The requested target setpoint is intent. The BMS may apply it, ignore it, clamp it to a configured range, or fall back to a local default. The integration does not get a callback from the BMS.
Confirmation comes from the BMS published target setpoint. If the BMS accepts the request, the target setpoint changes to the accepted value. If the BMS clamps or falls back, the target setpoint shows the value the BMS actually chose. The current temperature remains the measured value.
When not to use a Bus
Async is the right approach for live state, fan-out, and decoupled integration, but it is not the right approach for every workflow.
Use a direct API when one caller needs an immediate response from one known owner before it can continue. Provisioning a machine, rebooting a known host, creating a VPC, or changing a setting that requires acknowledgement of that exact request are better as direct requests.

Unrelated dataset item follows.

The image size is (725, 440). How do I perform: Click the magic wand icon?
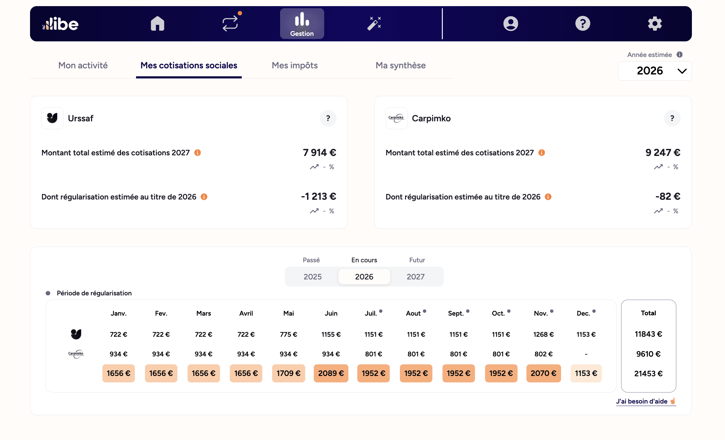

DSX Exchange can still carry the resulting resource state after the direct API call creates or changes the resource. That gives interested consumers a native async state stream without making the bus part of the synchronous request path.
Practical Checklist for AsyncAPI Design
- Publish the current value when it changes.
- Republish the current value periodically at a cadence the source can sustain.
- Make repeated current-value messages safe to process idempotently.
- Prefer current values over deltas.
- Include a timestamp for when the value was observed or created.
- Include enough identifying information in the topic, metadata, or subject for consumers to know which value is being updated.
- Include a correlation field if a later status message must tie back to an intent or request.
- Retain infrequently-changing metadata needed at startup.
- Do not retain frequently-changing live values.